L’esprit n’avait peut-être pas été si redoutable, mais c’était tout de même une menace de moins autour du village. Les anciens le félicitèrent à leur tour.
— Il n’est pas notre gardien pour rien !
— Jinta est le meilleur épéiste de Kadono, pas de doute !
Jinta n’était pas du genre à se laisser griser par les compliments, mais il ressentit tout de même un certain sentiment d’accomplissement à avoir contribué à la paix du village.
— Beau travail, Jinta, déclara le chef du village, avant d’ajouter inutilement — Maintenant, tu peux combattre l’esprit tranquille, sans avoir à t’inquiéter de la princesse. On dirait bien que nommer un second gardien était une bonne décision après tout.
Il sous-entendait que le succès de Jinta était en partie dû à Kiyomasa. Certes, Kiyomasa avait veillé sur Byakuya en l’absence de Jinta, mais cela ne signifiait pas que Jinta approuvait qu’il reçoive ainsi des éloges détournés.
— Eh bien… commença-t-il.
— Oui ? demanda le chef.
— …Non, rien.
Il se ravisa. Il était dans l’intérêt d’Itsukihime d’être mieux protégée. Exprimer son désaccord aurait été trahir sa promesse de la défendre.
— Très bien. Alors poursuivons ainsi, conclut le chef.
Pour sa patrie, sa famille, et la promesse qu’ils s’étaient faite, Jinta pouvait mettre de côté ses ressentiments.
— Ta loyauté m’honore, dit Byakuya à Jinta.
Pour elle aussi, les sentiments devaient céder la place à la responsabilité. Elle ne pouvait pas renier la nuit étoilée où ils avaient prêté serment.

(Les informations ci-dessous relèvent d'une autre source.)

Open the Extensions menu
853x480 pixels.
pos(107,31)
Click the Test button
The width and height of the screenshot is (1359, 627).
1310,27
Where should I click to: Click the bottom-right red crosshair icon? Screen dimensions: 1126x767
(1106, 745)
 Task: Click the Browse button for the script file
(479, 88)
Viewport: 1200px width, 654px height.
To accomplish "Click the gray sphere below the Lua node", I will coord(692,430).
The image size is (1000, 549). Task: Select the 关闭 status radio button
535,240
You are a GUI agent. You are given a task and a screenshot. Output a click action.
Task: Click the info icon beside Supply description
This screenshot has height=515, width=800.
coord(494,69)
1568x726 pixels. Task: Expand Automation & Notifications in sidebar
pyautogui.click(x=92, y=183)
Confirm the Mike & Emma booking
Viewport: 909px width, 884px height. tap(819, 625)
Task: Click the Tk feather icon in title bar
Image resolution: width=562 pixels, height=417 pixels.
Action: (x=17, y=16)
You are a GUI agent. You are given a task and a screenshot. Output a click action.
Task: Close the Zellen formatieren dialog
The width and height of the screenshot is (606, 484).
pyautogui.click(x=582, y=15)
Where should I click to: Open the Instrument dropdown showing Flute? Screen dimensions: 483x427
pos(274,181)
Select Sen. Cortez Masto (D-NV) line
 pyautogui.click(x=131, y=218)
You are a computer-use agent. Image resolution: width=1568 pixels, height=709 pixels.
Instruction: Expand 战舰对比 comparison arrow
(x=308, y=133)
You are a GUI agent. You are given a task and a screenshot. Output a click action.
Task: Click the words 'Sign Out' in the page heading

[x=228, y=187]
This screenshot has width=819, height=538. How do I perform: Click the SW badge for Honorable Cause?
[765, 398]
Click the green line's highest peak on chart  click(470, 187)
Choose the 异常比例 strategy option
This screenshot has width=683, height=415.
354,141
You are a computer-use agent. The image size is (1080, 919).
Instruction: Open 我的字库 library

Ils placèrent leur engagement au-dessus de leurs sentiments. Même confronté à sa propre jalousie, Jinta n’en dévia pas. Peut-être qu’aucun d’eux ne pouvait plus reculer, en vérité.
— Jinta, continue de servir Kadono comme tu l’as toujours fait.
— Avec plaisir.
Peut-être que leurs destins furent scellés cette fameuse nuit sous les étoiles
— mais cela, seuls les dieux le savaient.
Ainsi s’acheva l’histoire de la rupture d’une tradition séculaire : celle de l’Itsukihime désormais protégée par deux gardiens.
Nous étions l’hiver de la dixième année de l’ère Tenpô (1839). Une époque où les jours heureux semblaient ne jamais devoir finir.
Il restait six mois avant que tout ne bascule.
———————————————
[1] Signifie « bol de feu ». C’est un brasero, récipient traditionnel en métal, bois ou céramique rempli de charbon utilisé pour réchauffer une pièce ou des aliments.
[2] 1 Ken = 1,82 m (approx.). 10 ken = 18,2 m (approx).